Pablo sospirò, avvicinandosi ai fornelli e riempiendo un piatto di pasta. “Gli porto da mangiare e tento di parlargli. Chissà, magari oggi sarà più collaborativo,” aggiunse, alludendo al famoso giorno del litigio nell'aula di ballo, quando una volta fuori non era riuscito ad ottenere altro che monosillabi di risposta. “Buona fortuna,” gli disse Angie, poco convinta. Se Diego aveva ignorato lei, non vedeva perché avrebbe dovuto dare retta a Pablo.

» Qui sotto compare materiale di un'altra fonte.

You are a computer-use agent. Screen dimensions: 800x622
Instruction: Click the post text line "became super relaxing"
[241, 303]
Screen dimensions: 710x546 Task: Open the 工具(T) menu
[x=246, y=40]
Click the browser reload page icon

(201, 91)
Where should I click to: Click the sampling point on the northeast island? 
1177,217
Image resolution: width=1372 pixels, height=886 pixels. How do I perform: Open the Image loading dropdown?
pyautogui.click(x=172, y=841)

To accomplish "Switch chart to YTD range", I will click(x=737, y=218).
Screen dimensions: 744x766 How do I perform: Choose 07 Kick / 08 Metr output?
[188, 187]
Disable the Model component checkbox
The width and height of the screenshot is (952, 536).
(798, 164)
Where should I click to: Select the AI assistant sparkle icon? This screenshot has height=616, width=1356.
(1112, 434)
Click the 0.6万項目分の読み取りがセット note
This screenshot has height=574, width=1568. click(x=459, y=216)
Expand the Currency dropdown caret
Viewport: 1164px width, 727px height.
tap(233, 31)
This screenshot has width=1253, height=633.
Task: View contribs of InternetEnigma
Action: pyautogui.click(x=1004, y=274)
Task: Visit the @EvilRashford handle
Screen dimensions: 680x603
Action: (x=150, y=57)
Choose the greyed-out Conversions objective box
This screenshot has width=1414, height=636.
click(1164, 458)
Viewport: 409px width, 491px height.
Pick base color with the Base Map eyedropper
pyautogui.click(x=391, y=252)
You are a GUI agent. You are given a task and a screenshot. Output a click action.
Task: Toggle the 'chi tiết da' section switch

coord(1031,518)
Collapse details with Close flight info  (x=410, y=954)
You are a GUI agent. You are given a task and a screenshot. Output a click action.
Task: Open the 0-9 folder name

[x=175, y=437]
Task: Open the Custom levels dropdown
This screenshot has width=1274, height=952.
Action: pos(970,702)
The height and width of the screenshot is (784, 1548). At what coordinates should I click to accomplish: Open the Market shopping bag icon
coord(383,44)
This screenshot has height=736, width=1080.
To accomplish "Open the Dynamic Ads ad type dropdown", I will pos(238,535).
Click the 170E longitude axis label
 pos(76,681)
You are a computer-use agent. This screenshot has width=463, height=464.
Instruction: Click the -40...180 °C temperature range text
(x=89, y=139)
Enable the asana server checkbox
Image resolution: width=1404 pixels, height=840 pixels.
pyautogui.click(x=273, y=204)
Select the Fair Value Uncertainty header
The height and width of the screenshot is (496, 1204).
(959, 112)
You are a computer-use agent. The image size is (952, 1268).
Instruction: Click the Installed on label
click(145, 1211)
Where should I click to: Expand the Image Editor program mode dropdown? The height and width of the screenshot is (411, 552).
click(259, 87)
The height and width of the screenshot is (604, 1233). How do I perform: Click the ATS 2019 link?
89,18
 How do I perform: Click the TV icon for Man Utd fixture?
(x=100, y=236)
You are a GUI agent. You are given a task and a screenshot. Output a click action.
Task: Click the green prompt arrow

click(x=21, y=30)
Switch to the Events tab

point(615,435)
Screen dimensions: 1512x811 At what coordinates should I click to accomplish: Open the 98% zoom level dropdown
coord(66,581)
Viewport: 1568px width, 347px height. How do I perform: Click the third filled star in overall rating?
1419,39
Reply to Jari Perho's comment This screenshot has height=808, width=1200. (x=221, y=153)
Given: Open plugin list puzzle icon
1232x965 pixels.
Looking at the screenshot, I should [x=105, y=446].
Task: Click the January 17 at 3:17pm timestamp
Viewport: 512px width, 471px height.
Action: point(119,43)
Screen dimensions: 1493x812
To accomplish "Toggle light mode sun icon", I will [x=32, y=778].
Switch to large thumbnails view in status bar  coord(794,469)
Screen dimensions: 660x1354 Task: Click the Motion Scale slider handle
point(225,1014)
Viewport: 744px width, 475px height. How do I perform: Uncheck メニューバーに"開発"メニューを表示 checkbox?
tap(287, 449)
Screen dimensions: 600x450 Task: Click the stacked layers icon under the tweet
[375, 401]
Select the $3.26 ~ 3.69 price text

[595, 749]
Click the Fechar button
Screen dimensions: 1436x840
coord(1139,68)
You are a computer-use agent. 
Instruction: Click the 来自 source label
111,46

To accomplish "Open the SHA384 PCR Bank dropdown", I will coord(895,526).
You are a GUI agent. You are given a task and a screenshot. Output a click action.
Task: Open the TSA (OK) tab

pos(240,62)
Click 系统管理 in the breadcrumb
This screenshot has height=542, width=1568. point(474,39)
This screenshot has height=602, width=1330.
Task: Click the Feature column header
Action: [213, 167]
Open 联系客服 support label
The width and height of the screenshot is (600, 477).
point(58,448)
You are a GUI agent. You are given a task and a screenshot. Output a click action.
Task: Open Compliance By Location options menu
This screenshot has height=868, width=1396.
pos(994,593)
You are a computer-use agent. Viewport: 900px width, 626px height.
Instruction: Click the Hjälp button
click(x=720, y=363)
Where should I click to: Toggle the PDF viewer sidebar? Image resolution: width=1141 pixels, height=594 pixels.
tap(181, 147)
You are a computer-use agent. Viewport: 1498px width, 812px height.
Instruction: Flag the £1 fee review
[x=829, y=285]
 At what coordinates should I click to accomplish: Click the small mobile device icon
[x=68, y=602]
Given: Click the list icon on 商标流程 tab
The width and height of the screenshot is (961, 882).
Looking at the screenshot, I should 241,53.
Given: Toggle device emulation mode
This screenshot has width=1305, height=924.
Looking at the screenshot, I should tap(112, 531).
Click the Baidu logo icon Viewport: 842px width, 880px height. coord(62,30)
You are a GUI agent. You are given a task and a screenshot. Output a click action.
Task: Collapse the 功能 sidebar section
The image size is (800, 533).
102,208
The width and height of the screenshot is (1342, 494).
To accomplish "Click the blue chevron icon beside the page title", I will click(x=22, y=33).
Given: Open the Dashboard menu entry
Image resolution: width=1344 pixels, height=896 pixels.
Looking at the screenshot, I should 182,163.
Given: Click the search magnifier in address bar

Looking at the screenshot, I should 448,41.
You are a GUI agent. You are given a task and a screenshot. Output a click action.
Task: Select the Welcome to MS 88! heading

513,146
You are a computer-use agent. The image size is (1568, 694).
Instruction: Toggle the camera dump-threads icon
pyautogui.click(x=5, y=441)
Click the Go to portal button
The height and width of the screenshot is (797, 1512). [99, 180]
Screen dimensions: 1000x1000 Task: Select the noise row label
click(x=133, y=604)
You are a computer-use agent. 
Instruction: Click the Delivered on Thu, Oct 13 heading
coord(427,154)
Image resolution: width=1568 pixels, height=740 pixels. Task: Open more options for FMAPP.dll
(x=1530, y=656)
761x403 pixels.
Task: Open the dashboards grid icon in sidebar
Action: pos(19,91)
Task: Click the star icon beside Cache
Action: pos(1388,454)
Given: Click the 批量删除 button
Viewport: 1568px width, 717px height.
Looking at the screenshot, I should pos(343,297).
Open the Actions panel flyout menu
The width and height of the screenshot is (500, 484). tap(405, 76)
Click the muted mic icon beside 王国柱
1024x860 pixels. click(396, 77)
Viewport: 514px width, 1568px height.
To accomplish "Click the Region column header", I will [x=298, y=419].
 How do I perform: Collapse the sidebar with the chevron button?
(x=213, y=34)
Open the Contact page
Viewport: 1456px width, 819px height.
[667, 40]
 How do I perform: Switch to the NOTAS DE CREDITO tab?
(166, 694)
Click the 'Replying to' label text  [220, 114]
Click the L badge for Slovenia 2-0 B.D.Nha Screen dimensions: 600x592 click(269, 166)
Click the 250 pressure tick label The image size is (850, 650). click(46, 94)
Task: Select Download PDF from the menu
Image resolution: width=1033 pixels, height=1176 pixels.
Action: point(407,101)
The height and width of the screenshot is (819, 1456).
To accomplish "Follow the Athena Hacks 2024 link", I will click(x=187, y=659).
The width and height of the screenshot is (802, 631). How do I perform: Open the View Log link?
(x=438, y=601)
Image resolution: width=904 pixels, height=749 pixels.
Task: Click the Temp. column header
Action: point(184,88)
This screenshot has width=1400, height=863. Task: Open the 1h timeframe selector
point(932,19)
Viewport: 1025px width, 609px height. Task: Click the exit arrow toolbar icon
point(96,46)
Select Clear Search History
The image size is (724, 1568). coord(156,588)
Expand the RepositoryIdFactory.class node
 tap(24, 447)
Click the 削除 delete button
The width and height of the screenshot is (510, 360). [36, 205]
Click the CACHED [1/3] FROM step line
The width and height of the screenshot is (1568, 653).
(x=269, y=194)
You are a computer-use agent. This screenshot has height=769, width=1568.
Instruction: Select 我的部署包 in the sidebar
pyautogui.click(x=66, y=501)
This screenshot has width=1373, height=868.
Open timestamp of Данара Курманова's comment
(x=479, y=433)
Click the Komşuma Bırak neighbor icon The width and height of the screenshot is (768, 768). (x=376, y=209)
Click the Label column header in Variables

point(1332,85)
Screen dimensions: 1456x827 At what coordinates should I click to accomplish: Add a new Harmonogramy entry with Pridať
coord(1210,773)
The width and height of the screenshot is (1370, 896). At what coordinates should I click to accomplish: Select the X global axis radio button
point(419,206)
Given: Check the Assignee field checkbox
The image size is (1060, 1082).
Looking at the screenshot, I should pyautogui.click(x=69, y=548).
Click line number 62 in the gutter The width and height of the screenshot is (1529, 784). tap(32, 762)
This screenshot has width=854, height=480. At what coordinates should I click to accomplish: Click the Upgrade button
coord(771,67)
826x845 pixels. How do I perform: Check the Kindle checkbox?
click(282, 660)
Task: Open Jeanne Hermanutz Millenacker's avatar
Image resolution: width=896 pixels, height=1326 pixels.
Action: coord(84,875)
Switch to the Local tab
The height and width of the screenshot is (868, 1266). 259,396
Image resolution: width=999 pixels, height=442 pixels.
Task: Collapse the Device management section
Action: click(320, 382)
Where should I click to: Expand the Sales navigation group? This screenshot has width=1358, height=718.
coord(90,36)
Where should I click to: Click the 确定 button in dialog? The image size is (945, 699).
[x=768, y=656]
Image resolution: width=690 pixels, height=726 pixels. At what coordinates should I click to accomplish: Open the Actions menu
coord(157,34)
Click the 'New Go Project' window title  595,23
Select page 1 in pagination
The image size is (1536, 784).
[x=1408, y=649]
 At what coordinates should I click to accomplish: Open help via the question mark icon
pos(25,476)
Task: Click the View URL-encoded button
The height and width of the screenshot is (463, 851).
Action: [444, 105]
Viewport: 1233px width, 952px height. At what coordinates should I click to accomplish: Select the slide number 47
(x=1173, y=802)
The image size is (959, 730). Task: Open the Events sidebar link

In ogni caso, Galindo si incamminò verso la camera del figlio, tentando di ostentare una sicurezza che non aveva. Diego poteva essere più testardo di sua madre quando ci si metteva e per questo temeva che lo avrebbe lasciato fuori alla porta come un allocco. Con la coda dell'occhio, vide che Angie si fosse appostata per spiare e prendendo un profondo respiro, bussò un paio di volte. “Diego, sono papà. Ti ho portato il pranzo, mi fai entrare?”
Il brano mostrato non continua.